Any time a person is in the room where an x-ray machine is activated, they are exposed to radioactive isotopes. This exposure in large amounts can cause a number of issues, some of which can be fatal. It can affect the brain by killing nerve cells and blood vessels. It can destroy the thyroid gland. It can damage the reproductive tract, in some cases causing complete sterility. It can also affect the gastrointestinal tract, heart, and blood system. Wearing a lead apron provides the best protection against radiation exposure by blocking electromagnetic rays. Because of the natural density of lead, it’s one of the only materials that can nearly completely protect a person from this exposure.
Lead apron care
Caring for your lead aprons properly is crucial to maintaining the level of protection they’re intended to. They, along with other materials in the facility, will occasionally be exposed to dirt, blood, or other body fluids. This is especially true in emergency facilities, but it can happen anywhere.

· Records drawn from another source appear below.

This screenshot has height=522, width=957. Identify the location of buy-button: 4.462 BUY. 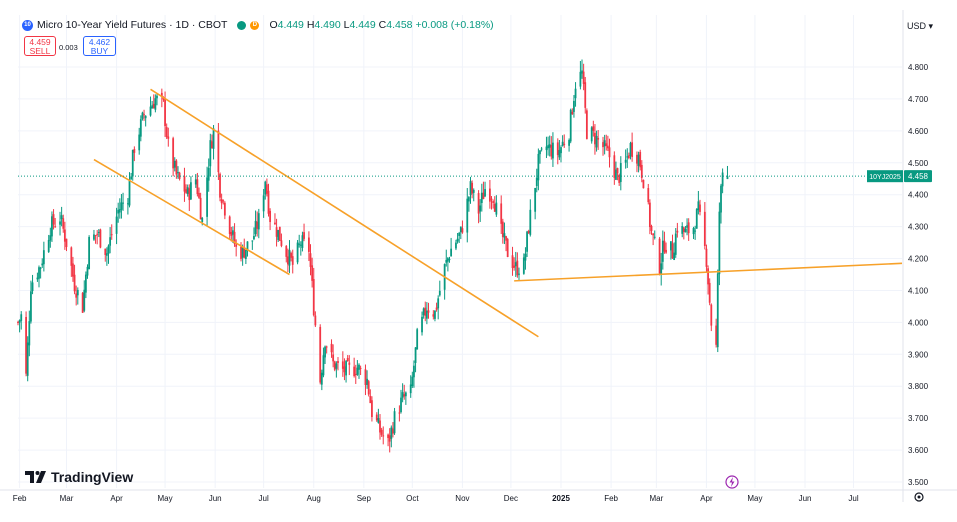
(100, 46).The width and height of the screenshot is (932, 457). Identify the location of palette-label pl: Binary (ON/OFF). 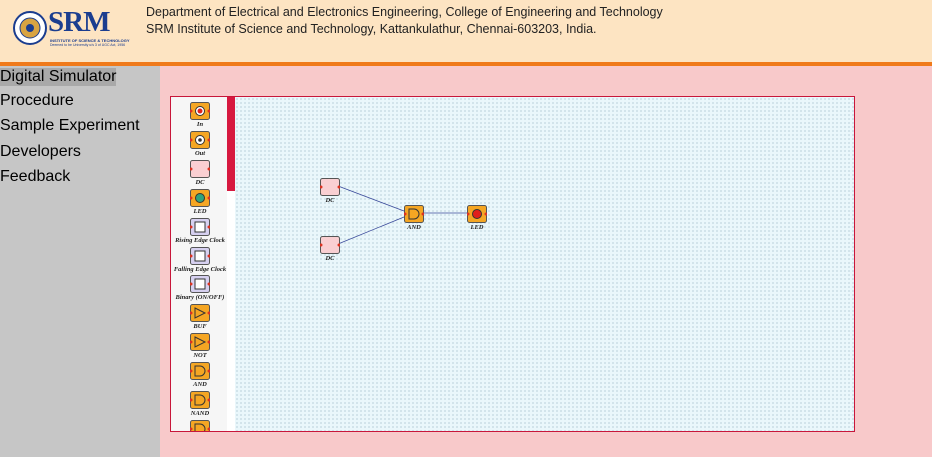
(200, 298).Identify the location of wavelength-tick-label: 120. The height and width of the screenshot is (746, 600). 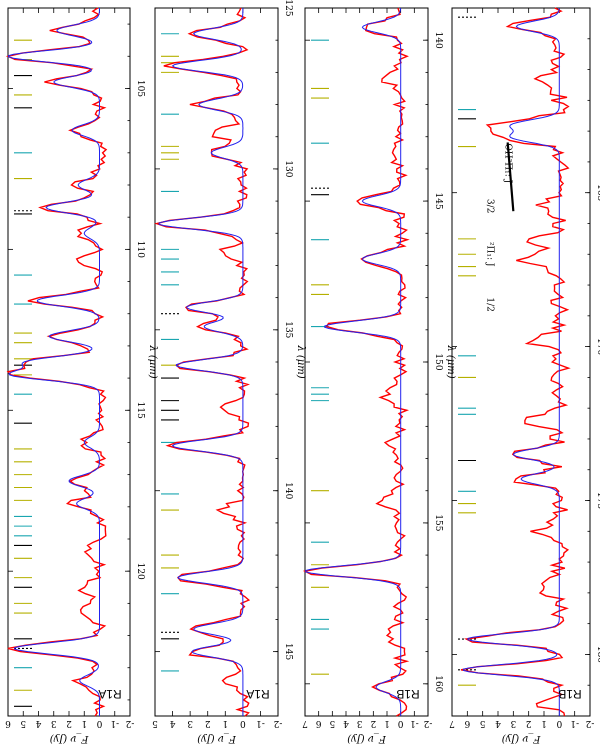
(140, 572).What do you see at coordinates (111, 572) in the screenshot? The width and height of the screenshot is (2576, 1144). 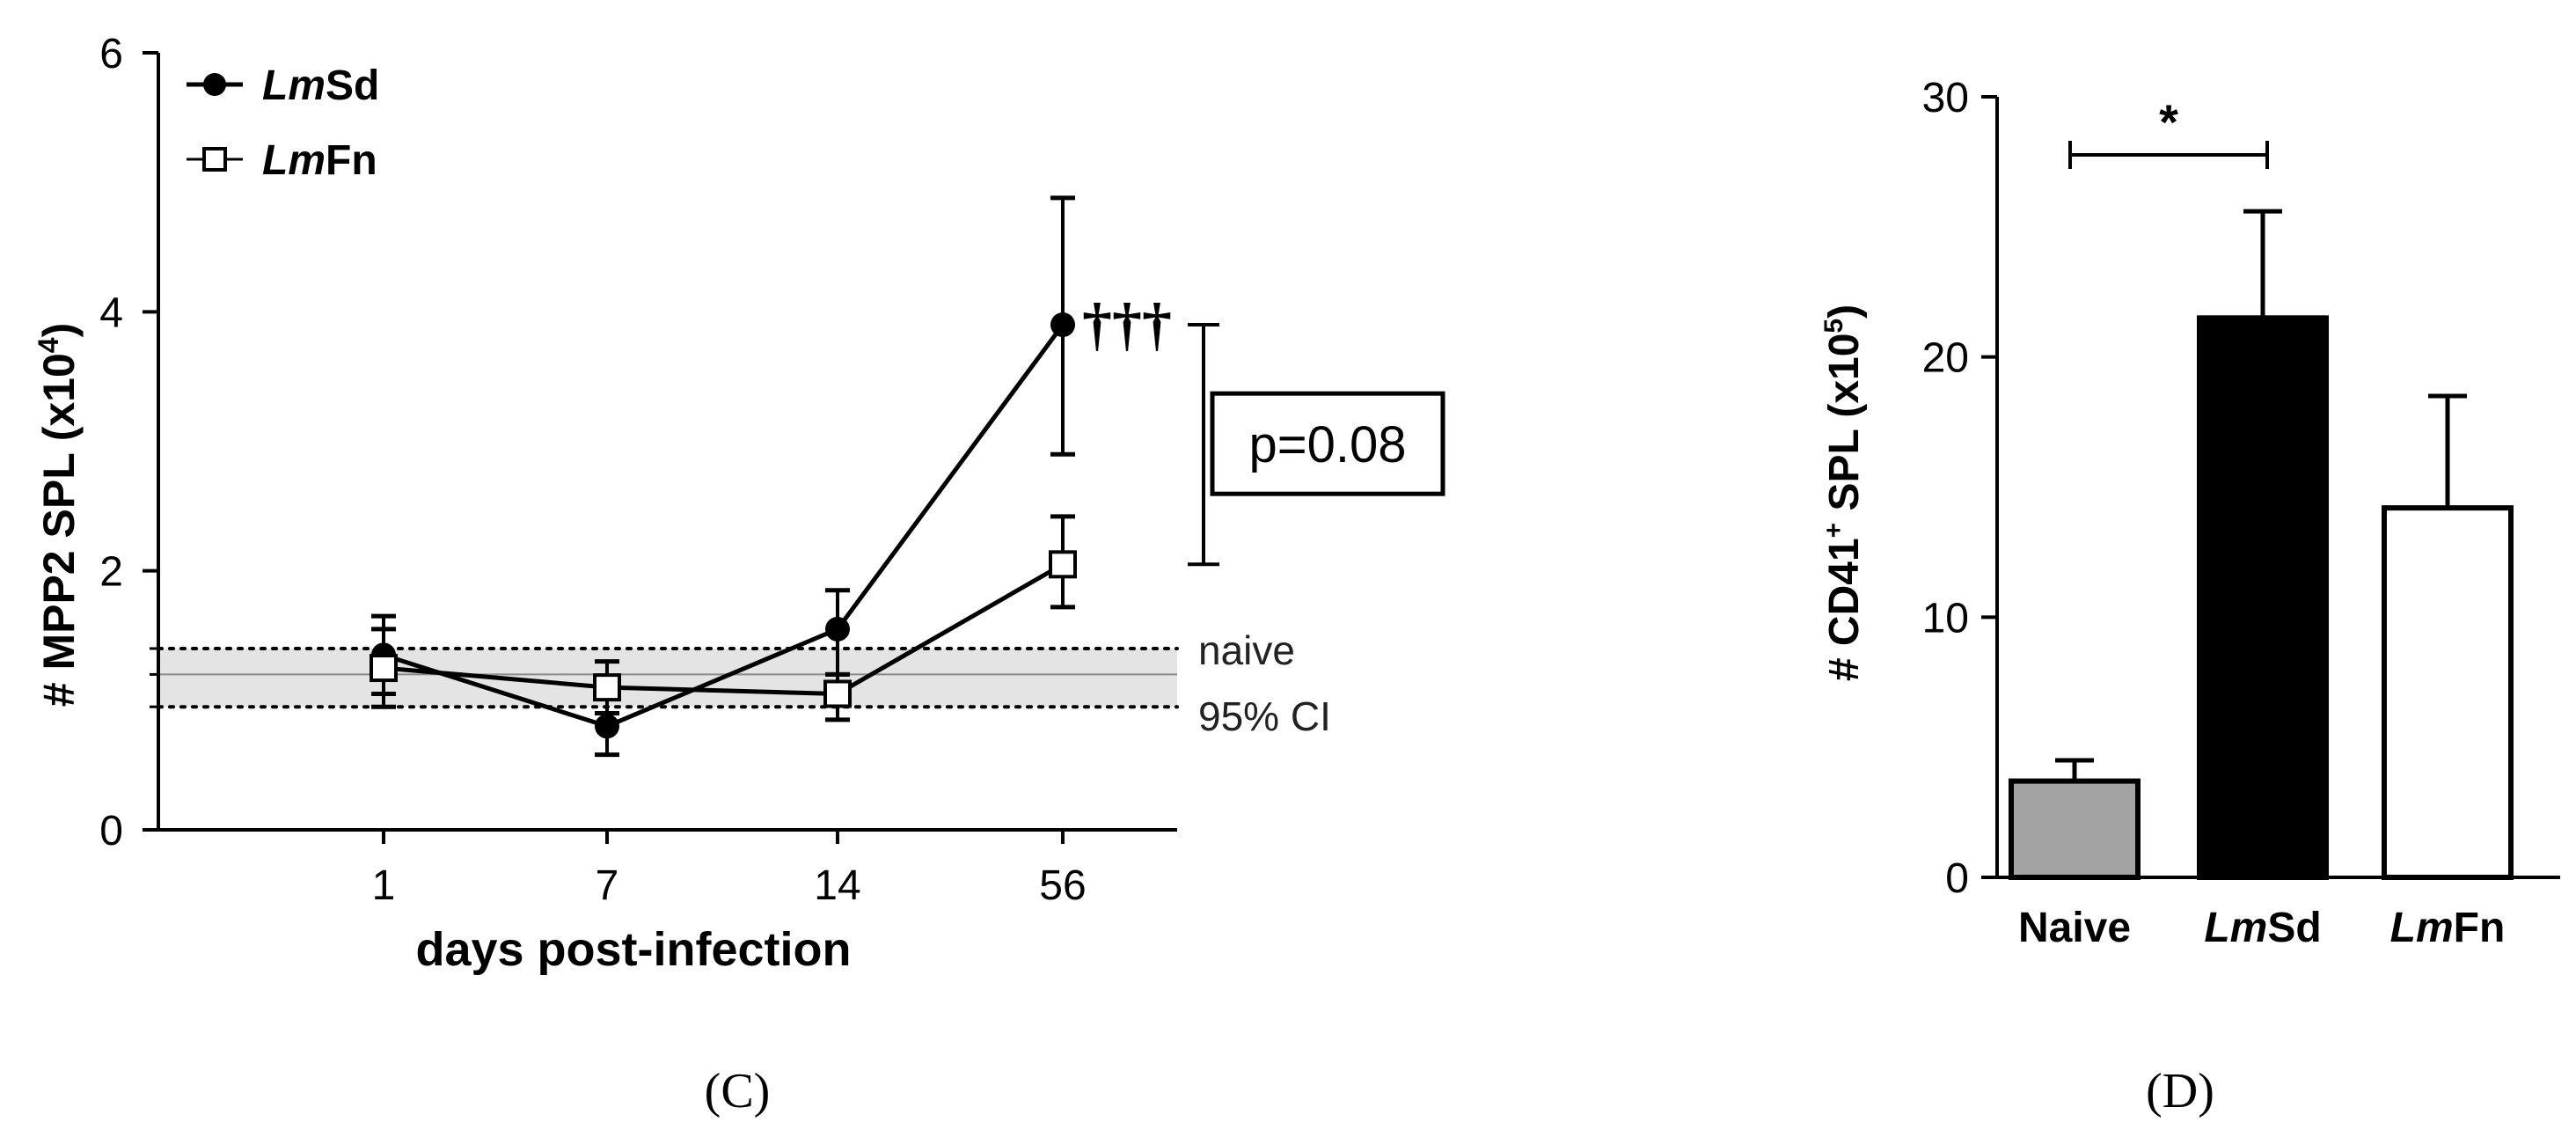 I see `y-tick-label: 2` at bounding box center [111, 572].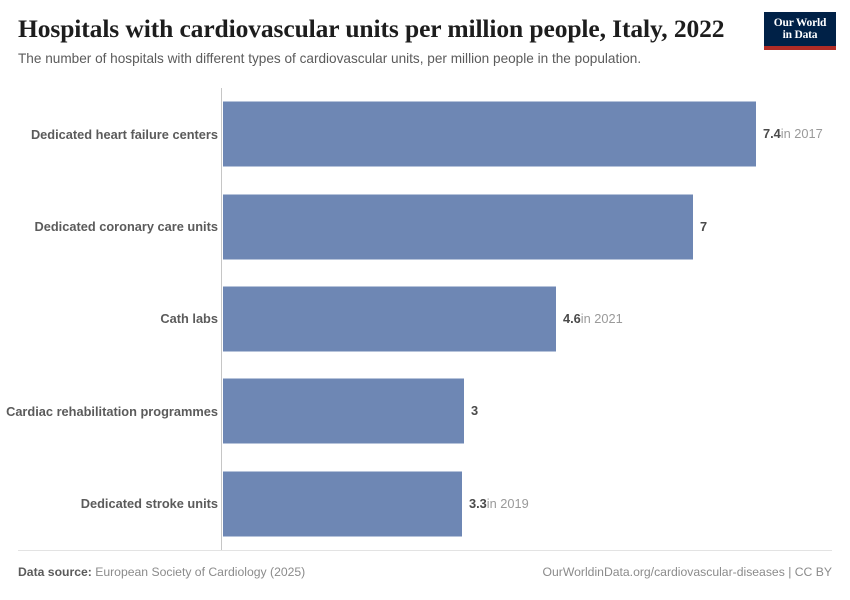 This screenshot has height=600, width=850. What do you see at coordinates (124, 134) in the screenshot?
I see `bar-category-label: Dedicated heart failure centers` at bounding box center [124, 134].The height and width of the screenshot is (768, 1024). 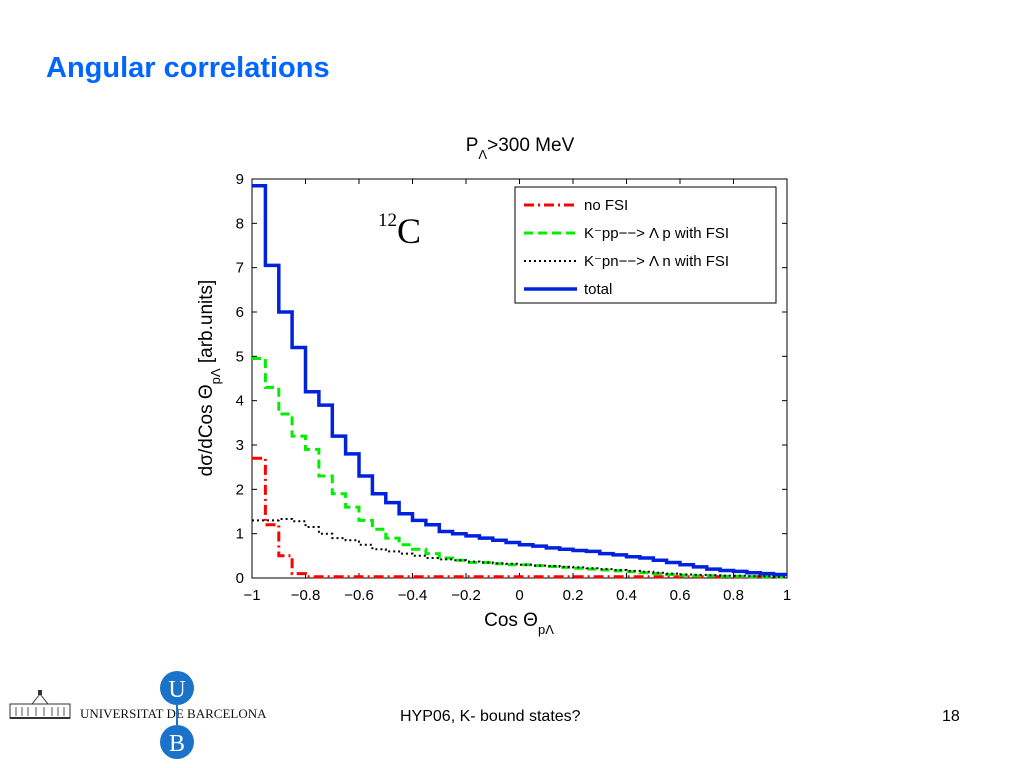 I want to click on y-axis-label: dσ/dCos ΘpΛ [arb.units], so click(x=210, y=378).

The best cleaning method is to gently wipe the apron down with cold water and mild detergent. It’s important not to use harsh chemicals that will deteriorate the rubber or vinyl coverings.
It’s also important to store them correctly. Your facility should have a rack or hanger designed specifically for hanging your lead aprons. But if, for some reason, you must stow them away, make sure they are laid flat, not folded.
It is critical and usually mandatory for healthcare facilities to have their lead aprons inspected. These inspections should take place at least once a year to make sure they continue to offer the appropriate level of protection. You can visually check your aprons for cracks or tears. But you’ll also need to actually x-ray your apron to look for compromises to the lead inside it.
Other types of x-ray protection
Although lead aprons are the most common type of protective gear worn in x-ray rooms, there are other types you might see. Lead glasses, for one, are usually worn by personnel or patients to shield the eyes from x-rays. Since the eyes are very sensitive and vulnerable to radiation, lead glasses are a common accessory.
Another type of protective gear is a lead thyroid collar. The thyroid is a very susceptible site for cancer caused by radiation. More and more practitioners are using these shields, but they are also being used on patients when repeated exposure is a concern. They are especially vital to patients or personnel who have already battled thyroid cancer or have been determined to be at risk.
The last common type of lead accessory is a half-apron. Lead half-aprons can be worn around the waist like a regular apron. The difference, of course, is the area of the body it covers. These are most commonly worn, however, to protect patients’ gonad and ovary regions from possible over-exposure.
All types of lead equipment are worn to protect the vital organs from harmful radiation exposure. This is usually only a problem for personnel who are exposed to x-rays on a daily basis. However, some patients have issues that may involve multiple x-rays. In these cases, x-ray technicians will do everything they can to make sure they are only exposing the areas needed.